September 18, 2025 at 9:35 AM IST
The United States treats imports as a weapon. With $3.2 trillion of annual inflows or 13% of total global imports, it bullies partners into accepting tariffs as the price of access. The world’s largest economy leverages tariffs to ease its twin deficit concerns, and demands respect for its ‘import power’.
China, too, turns its $2.5 trillion import bill, which is about 11% of global imports, into leverage. With a $270 billion goods trade surplus with the US, it is counter-punching Washington with soybeans, meat and cotton.
India, eighth on the global list with $750 billion of imports, has never learned that trick. Major imports constitute crude oil, precious metals, vegetable oils, coking coal, electrical and electronic products, machinery, steel, and more.
And nowhere is this failure more glaring than in gold. We ship in 750-800 tonnes a year, worth $55–60 billion—one-fifth of the global market—and yet we have no say in setting prices. London and New York dictate the terms, while we follow the ticker.
For a society where gold is at once mythology, savings, and social security, this is a national blind spot. Twenty-five years of liberalised imports have still left us a price-taker. The question is not whether India should set the benchmark. It is why a consumer of our size and cultural depth has so little voice.
Structural Weakness
The reason is simple: volume without credibility means nothing. A price-setter needs a predictable policy regime. Ours shifts with every Budget speech. Duties and tariffs lurch around, leaving the trade forever on edge.
Countries that set the prices are not only large producers or consumers, but also an integral part of the global value chain with substantially unrestricted foreign trade, easy currency remittance facility, transparent spot market, and high quality assurance.
In India, the market itself is opaque.
The grey channel flourishes, smuggling in bullion that distorts purity, prices and payments. Policymakers may look away, but this shadow trade corrodes legitimacy. Without traceability—from fund source to retail bar—trust will not take root. No one knows if it is ‘clean money’. Extraordinary measures are necessary to contain the grey market, including stricter surveillance and tougher penalties for offenders.
In short, the gold market needs a system of end-to-end traceability, including ‘source of funds’, which in turn will enhance transparency and good trading practices, while boosting market confidence.
Quality is another casualty. Under-carating is the market’s bane. Strict enforcement of consumer protection law is necessary. Hallmarking infrastructure needs to expand substantially and certification costs must be affordable.
Soft infrastructure is no better: poor data, artisanal skill gaps, and a reliance on anecdotes rather than science. In the absence of scientifically captured data, speculative elements often enjoy ‘information arbitrage’.
Layer onto this our restrictions: exports of bars are banned, imports channelled through nominated agencies, capital accounts closed to free convertibility.
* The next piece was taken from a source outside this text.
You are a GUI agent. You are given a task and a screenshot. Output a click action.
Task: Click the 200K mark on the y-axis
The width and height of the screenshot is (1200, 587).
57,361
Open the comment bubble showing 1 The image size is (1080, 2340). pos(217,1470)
Currency convertibility remains a roadblock, despite more liberal remittance rules in recent years.
Add regulators tripping over each other—ministries of Finance, Commerce, Consumer Affairs, and regulators like RBI and SEBI—all working in silos. The result is a system built for confusion, not confidence. We need much greater coordination and clarity in policymaking and implementation of rules.
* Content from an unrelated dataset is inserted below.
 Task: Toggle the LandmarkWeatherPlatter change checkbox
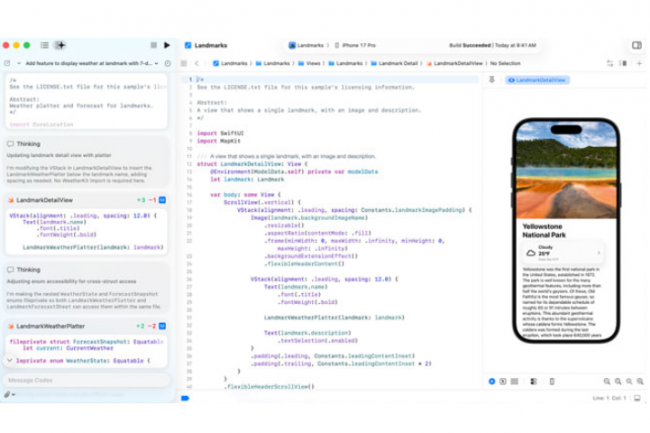click(162, 326)
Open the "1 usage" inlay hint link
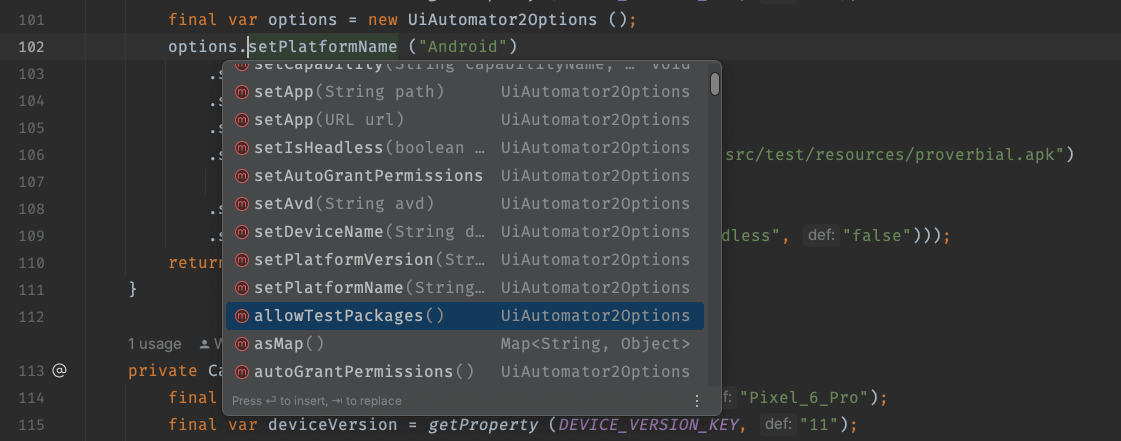Screen dimensions: 1121x441 coord(155,344)
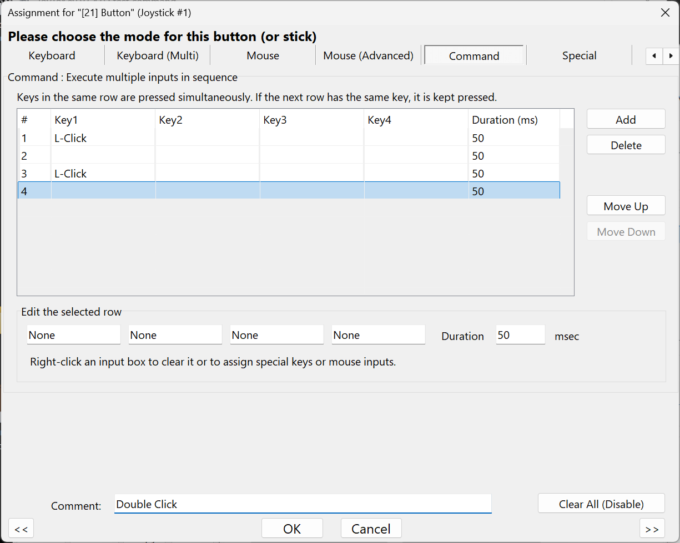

While these are ‘necessary’ conditions for moving ahead, they may not be ‘sufficient’ to achieve the objective. Gold cannot remain a ‘demerit commodity’ in the policy imagination. It is an asset class that deserves stable, long-term rules.
Grey channels must be shut down with real enforcement, not token seizures. Quality must be non-negotiable. Hallmarking should be ubiquitous and affordable, assaying infrastructure expanded, and under-carating punished. Skills and technology need investment, while reliable, transparent data flows must replace the current information vacuum.
Trade, too, has to open up. India cannot aspire to lead while shackled by export bans and controlled agencies. Over time, cautious steps towards capital account convertibility would give confidence to international players. Above all, regulatory oversight needs consolidation and clarity—one voice, not five.
Even with reforms, reputation will decide the outcome. Global investors will judge us on consistency, ease of doing business and the belief that contracts survive political cycles. Without that trust, even the largest import bill is just a number.
We can remain a silent consumer, or build the credibility to speak in the language of benchmarks. Import muscle is not enough. Until we clean our market, organise our system and earn the world’s trust, India’s gold power will remain squandered.